The problem: A student scores 75, 86, and 72 on three 100-point exams. If the final is worth 150 points, find the range of the final exam scores S that gives the student an overall percentage of 80% or higher.
The question: What's the proper way to attack this problem?
The total number of points that the student scores is $75+86+72+S$. The total number of points that the student could have scored is $100+100+100+150 = 450$. Therefore, we must have
$\frac{75+86+72+S}{450} \geqslant 0.80 \,\, \Longrightarrow \,\, S \geqslant 127$
in order for the student to score an overall grade of at least eighty percent.

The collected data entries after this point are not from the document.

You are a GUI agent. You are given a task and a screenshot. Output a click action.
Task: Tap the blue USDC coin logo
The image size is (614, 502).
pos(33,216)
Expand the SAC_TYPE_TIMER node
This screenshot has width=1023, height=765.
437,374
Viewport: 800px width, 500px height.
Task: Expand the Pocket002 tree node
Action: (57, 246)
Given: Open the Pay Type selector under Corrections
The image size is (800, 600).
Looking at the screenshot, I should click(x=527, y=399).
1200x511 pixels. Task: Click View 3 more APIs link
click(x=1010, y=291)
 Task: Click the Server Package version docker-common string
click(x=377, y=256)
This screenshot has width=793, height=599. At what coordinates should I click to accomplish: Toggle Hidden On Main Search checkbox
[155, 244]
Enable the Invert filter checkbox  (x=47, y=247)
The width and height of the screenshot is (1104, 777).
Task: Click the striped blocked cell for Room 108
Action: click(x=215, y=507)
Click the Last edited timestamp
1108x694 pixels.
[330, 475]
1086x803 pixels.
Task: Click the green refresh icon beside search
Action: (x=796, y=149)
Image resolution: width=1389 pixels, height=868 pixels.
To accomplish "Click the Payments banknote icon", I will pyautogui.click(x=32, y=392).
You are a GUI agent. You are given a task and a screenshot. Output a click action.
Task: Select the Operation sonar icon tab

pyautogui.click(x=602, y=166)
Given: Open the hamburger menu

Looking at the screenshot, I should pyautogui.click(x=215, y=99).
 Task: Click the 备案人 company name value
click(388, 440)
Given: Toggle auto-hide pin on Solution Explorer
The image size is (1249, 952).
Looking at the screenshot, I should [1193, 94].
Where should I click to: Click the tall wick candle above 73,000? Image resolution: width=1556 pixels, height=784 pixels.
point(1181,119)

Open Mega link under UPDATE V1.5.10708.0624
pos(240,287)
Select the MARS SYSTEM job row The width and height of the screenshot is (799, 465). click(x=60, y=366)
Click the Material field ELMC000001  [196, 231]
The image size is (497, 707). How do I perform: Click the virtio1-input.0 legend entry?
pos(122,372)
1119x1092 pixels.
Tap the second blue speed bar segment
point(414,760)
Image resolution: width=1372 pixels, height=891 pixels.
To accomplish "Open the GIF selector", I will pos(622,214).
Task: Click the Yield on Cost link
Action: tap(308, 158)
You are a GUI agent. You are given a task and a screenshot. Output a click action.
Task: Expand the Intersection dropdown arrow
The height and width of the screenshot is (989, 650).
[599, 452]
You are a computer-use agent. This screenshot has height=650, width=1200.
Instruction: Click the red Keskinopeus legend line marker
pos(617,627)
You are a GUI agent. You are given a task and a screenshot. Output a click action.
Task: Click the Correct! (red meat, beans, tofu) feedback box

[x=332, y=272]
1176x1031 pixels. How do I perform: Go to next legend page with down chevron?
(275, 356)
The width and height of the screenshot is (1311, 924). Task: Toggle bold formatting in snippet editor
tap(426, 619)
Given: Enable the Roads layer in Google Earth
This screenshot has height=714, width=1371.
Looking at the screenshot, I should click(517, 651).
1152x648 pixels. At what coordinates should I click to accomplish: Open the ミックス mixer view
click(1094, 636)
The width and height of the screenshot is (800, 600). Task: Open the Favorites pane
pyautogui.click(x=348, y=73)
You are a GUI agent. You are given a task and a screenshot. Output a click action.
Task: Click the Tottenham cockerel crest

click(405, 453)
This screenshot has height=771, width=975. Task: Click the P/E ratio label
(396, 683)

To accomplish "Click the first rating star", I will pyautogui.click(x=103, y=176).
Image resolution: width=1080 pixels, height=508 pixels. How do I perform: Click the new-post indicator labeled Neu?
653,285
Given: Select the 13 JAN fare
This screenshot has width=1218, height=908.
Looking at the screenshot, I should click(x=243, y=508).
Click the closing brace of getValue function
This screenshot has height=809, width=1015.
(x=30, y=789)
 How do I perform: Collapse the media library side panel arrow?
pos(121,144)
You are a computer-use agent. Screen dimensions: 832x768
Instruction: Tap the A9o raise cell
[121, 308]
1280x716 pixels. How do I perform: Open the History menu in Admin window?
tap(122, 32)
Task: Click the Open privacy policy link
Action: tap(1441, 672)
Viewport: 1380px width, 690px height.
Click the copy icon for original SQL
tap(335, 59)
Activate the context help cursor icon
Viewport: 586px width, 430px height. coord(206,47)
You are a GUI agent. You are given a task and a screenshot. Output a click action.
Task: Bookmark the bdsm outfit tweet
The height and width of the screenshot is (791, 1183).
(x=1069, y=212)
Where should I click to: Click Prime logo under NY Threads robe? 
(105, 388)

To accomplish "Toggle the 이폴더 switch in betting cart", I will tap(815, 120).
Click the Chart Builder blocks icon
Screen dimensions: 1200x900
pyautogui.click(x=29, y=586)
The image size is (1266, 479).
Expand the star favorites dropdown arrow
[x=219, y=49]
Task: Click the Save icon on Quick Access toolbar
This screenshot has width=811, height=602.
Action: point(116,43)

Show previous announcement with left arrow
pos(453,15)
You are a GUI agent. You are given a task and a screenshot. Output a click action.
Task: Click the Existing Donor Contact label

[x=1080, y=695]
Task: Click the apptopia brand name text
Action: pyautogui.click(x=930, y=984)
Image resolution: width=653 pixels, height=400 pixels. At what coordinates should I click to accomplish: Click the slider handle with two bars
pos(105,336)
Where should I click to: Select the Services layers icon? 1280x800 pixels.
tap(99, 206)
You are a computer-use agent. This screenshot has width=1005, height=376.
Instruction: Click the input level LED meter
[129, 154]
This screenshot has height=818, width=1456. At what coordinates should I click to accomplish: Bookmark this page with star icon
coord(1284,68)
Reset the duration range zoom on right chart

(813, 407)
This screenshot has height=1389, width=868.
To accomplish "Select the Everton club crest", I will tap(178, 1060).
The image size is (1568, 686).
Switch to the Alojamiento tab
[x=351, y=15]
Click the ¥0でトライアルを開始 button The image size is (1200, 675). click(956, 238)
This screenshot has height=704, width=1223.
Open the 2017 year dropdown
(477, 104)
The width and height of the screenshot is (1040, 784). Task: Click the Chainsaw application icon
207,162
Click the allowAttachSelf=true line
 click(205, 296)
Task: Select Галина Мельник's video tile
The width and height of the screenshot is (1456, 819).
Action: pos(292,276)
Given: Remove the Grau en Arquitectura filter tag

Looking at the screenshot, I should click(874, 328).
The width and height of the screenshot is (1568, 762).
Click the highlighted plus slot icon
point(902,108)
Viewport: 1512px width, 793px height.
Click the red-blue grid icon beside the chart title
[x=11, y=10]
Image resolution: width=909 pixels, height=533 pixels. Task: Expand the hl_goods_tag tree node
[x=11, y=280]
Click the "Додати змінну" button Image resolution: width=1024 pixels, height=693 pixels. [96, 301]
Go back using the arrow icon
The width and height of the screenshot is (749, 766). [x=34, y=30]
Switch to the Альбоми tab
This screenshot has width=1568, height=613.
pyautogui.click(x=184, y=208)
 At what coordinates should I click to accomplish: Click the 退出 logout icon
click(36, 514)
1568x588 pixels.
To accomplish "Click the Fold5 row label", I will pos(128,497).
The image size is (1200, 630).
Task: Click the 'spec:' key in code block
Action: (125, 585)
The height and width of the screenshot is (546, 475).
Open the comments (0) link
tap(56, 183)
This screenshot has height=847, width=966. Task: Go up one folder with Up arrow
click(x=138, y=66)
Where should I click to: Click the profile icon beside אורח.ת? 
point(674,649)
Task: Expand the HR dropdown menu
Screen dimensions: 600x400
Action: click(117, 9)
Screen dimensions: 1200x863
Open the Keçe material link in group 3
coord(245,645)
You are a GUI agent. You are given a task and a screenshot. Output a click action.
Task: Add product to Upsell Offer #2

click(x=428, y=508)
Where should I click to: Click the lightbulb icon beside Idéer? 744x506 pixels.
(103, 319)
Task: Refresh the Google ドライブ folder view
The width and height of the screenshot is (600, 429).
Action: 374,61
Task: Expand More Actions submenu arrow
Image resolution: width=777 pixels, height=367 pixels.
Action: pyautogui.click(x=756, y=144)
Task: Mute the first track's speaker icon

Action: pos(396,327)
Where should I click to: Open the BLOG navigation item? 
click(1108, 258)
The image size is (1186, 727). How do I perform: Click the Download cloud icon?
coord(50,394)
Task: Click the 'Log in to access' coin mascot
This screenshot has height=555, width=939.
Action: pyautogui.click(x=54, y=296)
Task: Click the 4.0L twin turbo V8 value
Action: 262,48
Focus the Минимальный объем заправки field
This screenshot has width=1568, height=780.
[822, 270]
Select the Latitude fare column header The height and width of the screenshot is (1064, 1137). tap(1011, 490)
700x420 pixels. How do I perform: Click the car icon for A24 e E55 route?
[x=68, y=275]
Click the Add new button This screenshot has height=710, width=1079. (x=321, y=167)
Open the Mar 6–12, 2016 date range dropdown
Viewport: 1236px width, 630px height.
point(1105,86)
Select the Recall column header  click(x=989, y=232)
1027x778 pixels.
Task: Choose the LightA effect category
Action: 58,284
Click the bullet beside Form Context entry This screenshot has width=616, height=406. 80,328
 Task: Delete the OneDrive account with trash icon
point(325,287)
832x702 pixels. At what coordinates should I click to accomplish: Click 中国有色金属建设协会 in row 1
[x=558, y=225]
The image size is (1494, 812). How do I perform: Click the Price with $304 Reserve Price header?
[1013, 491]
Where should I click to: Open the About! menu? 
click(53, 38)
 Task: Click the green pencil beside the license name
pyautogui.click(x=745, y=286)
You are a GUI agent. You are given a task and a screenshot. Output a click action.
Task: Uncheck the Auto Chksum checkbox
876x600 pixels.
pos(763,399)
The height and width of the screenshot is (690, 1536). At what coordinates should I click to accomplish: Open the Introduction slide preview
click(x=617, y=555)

Combining this with the fact that $S \leqslant 150$, we deduce $127 \leqslant S \leqslant 150$.
Why does this work - there was no wieghting involved? In a way there was, but to convince ourselves we got it correct, let's solve the problem again from a different perspective.
Let $p_1 = p_2 = p_3 = \frac{100}{450}$ and $p_4 = \frac{150}{450}$ so that $p_1 + p_2 + p_3 + p_4 = 1$. These are the respective weights for the four exams.
Moreover, we let $X_1,X_2,X_3,X_4$ be the respective percentages scored for the four exams - in particular,
$X_1 = \frac{75}{100}, \,\, X_2 = \frac{86}{100}, \,\, X_3 = \frac{72}{100}$, and $X_4 = \frac{S}{150}$.
Then the solution should be gotten from
$0.80 \leqslant X_1p_1 + X_2p_2 + X_3p_3 + X_4p_4$,
which I claim is the exact same inequality we arrived at before. Indeed,
$X_1p_1 + X_2p_2 + X_3p_3 + X_4p_4$
$ = \left( \frac{75}{100}\right)\left( \frac{100}{450} \right) + \left(\frac{86}{100}\right) \left(\frac{100}{450}\right) + \left(\frac{72}{100}\right) \left(\frac{100}{450} \right) + \left(\frac{S}{150}\right) \left(\frac{150}{450} \right)$
$= \frac{75 + 86+72 +S}{450}$.